Director David Cronenberg’s latest, Spider, will likely polarize audiences in the same way many of his previous love ‘em-or-hate ‘em films have. Based on a novel by Patrick McGrath, it’s an unsettling and studied (read: extremely slow) examination of mental illness that challenges viewers by presenting its story through the eyes of a seriously disturbed schizophrenic. Watching it, you may wonder if someone slipped a psychotropic drug or three in with your gummy bears.
Upon his release from a psychiatric institution, Dennis “Spider” Cleg (Ralph Fiennes) moves into a gloomy halfway house near his old East End neighborhood. The proximity to his childhood surroundings inevitably leads to visions of the traumas that caused his mental breakdown as a boy. But now, Spider begins to realize that things may not have happened exactly the way he’s been remembering them for twenty-odd years.

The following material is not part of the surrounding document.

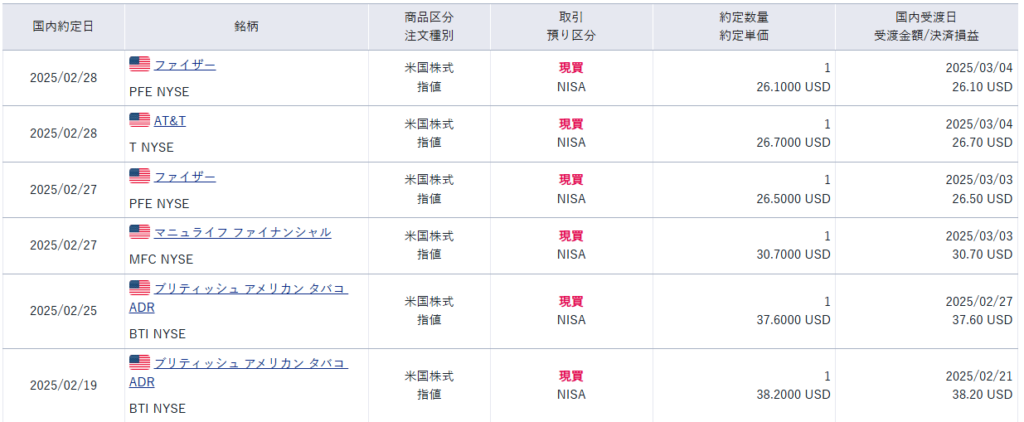The width and height of the screenshot is (1024, 422).
Task: Click the 国内約定日 column header
Action: 62,26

Muttering and shuffling in a perpetually disheveled state, Fiennes does an admirable job in an almost non-speaking role that allows for none of the dramatic bravura afforded to Russell Crowe’s loveable schizophrenic in A Beautiful Mind. Better served are Miranda Richardson, who slips into her three dynamic roles with chameleon-like ease, Lynn Redgrave, as a particularly unsympathetic governess, and Gabriel Byrne, as Spider’s gruff but loving father.
Artistically, Cronenberg has created a wonderfully bleak masterpiece. Amid a monochromatic palette of browns and grays, symbolic imagery abounds, from Rorschach-like patterns of peeling paint to a monolithic gas refinery towering figuratively and literally over Spider. The film’s greatest artistic endeavor, however, is also its most problematic: Depicting everything through Spider’s unstable eyes makes for a perplexing viewing experience, as situations, events, and, particularly, people continually morph in a bewildering manner that will undoubtedly put off less resilient viewers. Those hardy enough to see it through are ultimately rewarded, though, as Spider’s disturbing trip down memory lane proves a journey worth taking.